*QUELLENAUSZUG*
::::::::

Ich bin ja kein Mensch, der Prognosen mag, weil die sich in der Regel als falsch erweisen. Wie Dubeschäftige ich mich ja mit Fintech und Digitalisierung nicht erst seit gestern. Und überlege mal, was aus all den Prognosen von vor fünf Jahren bis heute geworden ist! Nicht viel, wenn man sich etwa das mobile Bezahlen in Deutschland ansieht.
Die Struktur im Banking wird also mit hoher Wahrscheinlichkeit noch so aussehen wie heute. Aber ich bin ziemlich sicher, dass sich ein oder zwei, vielleicht drei neue Player unter den Top 25 Finanzdienstleistern etabliert haben könnten.

::::::::

*ERFASSTE DATEN*

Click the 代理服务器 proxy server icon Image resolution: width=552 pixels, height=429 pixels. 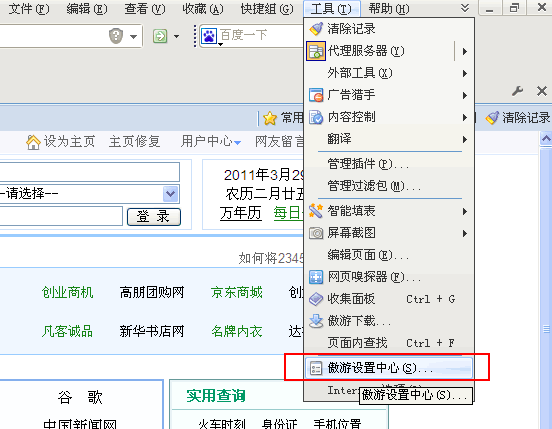tap(316, 51)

::::::::

*AUFGABE UND VORGABEN*
Bitte führe den Text über Fintech im Banking nach seinem letzten Satz fort. Die Zeilen stehen in keinem Zusammenhang mit dem Text über Fintech im Banking.

*ANTWORT ZUR AUFGABE*
Ich erwarte ansonsten keine revolutionären Sprünge, dafür weiter evolutionäre Entwicklungen. Nicht mehr ganz so neue Technologien wie Blockchain und maschinelle Intelligenz werden sich breiter in der Praxis verankern und neue Dienste, wie z.B. Identitätsservices werden sich vermutlich etabliert haben. Daneben werden Finanzdienstleister in der End-to-End-Digitalisierung ihrer Prozesse weit fortgeschritten sein.
- Dirk, besten Dank für das Gespräch!